> [Stated task a]
In the Lambda troubleshooting post below, why does the handler set the HOME environment variable to /tmp before running the command?
-- start of Given passage --
Lambda Execution Issues
Hey there! Awesome library! I am running into some issues. I hope the community here can help me troubleshoot them. I am attempting to run hrequests in Lambda to interact with specific web pages when a function URL is called.
I am using the AWS SDK to deploy a Docker container similar to the following to ECR -> Lambda:
FROM mcr.microsoft.com/playwright/python:v1.34.0-jammy
# Include global arg in this stage of the build
ARG FUNCTION_DIR
RUN mkdir -p ${FUNCTION_DIR}
COPY app.py ${FUNCTION_DIR}
WORKDIR /app
COPY ./mytool/pyproject.toml ./mytool/poetry.lock /app/
COPY ./mytool/. /app
# Install dependencies using poetry
RUN pip install --no-cache-dir poetry awslambdaric aws-xray-sdk sh \
&& poetry config virtualenvs.create false \
&& poetry install --no-interaction --no-ansi
RUN python -m playwright install-deps
RUN python -m playwright install
WORKDIR ${FUNCTION_DIR}
ENTRYPOINT [ "/usr/bin/python", "-m", "awslambdaric" ]
CMD [ "app.handler" ]
An app.py file similar to the following is then called using said function URL via awslambdaric:
def handler(event, context):
logger.debug(msg=f"Initial event: {event}")
headers = event["headers"]
header_validation = validate_headers(headers)
input = headers["x-input"]
try:
command = headers["x-command"].split()
command.extend(input.split())
except Exception as e:
logger.error(msg=f"Error parsing command: {e}")
return {
"statusCode": 500,
"body": f"Error parsing command: {e}",
}
parsed = []
try:
logger.debug(msg=f"Running command: {command}")
# Set HOME=/tmp to avoid writing to the container filesystem
# Set LD_LIBRARY_PATH to include /usr/lib64 to avoid issues with the AWS X-Ray daemon
os.environ["HOME"] = "/tmp"
os.environ["LD_LIBRARY_PATH"] = "/usr/lib64"
results = subprocess.run(command, capture_output=True, text=True, env=os.environ.copy())
logger.debug(msg=f"Results stdout: {results.stdout}")
logger.debug(msg=f"Results stderr: {results.stderr}")
logger.debug(msg=f"Command exited with code: {results.returncode}")
except subprocess.TimeoutExpired as e:
logger.error(msg=f"Command timed out: {e}")
return {
"statusCode": 408, # HTTP status code for Request Timeout
"body": json.dumps({
"stdout": str(e.stdout),
"stderr": str(e.stderr),
"e": str(e),
"error": "Command timed out"
}),
}
except Exception as e:
logger.error(msg=f"Error executing command: {e}")
return {
"statusCode": 500,
"body": f"Error executing command: {e}",
}
try:
for line in results.stdout.splitlines():
parsed_json = json.loads(line)
logger.debug(msg=f"Output: {parsed_json}")
parsed.append(parsed_json)
except Exception as e:
logger.error(msg=f"Error parsing output: {e}")
return {
"statusCode": 500,
"body": f"Error parsing output: {e}",
}
xray_recorder.end_segment()
-- end of Given passage --
-- start of Data to process --
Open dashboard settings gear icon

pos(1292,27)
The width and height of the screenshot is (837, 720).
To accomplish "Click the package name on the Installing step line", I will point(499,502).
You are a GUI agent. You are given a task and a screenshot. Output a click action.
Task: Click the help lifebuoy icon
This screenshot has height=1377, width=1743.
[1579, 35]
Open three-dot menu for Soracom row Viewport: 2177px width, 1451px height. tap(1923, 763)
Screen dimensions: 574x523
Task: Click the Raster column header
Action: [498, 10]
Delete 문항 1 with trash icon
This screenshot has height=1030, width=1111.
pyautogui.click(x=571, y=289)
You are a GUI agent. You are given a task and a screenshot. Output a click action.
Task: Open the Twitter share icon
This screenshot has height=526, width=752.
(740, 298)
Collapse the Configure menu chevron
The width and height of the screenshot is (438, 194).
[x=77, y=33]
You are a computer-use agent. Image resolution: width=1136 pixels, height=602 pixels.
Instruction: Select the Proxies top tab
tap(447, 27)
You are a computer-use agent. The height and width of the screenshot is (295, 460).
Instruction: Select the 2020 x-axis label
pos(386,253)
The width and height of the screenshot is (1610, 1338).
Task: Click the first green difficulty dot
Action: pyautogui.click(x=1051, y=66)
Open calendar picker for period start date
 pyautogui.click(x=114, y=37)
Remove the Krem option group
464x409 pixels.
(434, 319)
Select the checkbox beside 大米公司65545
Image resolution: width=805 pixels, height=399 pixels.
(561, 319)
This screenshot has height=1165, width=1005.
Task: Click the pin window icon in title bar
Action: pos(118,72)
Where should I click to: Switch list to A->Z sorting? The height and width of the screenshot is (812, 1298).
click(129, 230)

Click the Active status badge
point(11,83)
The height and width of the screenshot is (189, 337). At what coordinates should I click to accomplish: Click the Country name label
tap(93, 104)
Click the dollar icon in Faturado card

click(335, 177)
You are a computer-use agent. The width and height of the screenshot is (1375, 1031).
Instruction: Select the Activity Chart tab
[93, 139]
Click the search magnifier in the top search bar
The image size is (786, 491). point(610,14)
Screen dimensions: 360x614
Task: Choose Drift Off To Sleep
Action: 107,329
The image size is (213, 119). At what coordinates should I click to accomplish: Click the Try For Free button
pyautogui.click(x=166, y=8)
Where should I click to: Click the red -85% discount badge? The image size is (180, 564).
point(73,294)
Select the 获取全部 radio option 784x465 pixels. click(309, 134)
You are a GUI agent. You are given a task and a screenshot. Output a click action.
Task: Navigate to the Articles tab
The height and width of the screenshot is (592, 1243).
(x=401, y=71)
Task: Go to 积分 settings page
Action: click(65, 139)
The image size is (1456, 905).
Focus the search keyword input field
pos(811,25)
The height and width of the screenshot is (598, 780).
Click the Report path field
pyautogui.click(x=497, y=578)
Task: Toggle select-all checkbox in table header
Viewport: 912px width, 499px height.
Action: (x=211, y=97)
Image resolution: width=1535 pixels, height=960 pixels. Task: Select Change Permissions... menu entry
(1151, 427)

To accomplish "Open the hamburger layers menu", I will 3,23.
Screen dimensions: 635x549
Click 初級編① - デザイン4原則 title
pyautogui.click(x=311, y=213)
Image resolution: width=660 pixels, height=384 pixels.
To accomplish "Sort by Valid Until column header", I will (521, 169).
-- end of Data to process --
> [Stated task b]
Reproduce the lines of the listing from the line with "Click the search" to the line with "Select the 获取全部", both included.

> [Expected answer a]
The handler sets HOME to /tmp to avoid writing to the container filesystem.

> [Expected answer b]
Click the search magnifier in the top search bar
The image size is (786, 491). point(610,14)
Screen dimensions: 360x614
Task: Choose Drift Off To Sleep
Action: 107,329
The image size is (213, 119). At what coordinates should I click to accomplish: Click the Try For Free button
pyautogui.click(x=166, y=8)
Where should I click to: Click the red -85% discount badge? The image size is (180, 564).
point(73,294)
Select the 获取全部 radio option 784x465 pixels. click(309, 134)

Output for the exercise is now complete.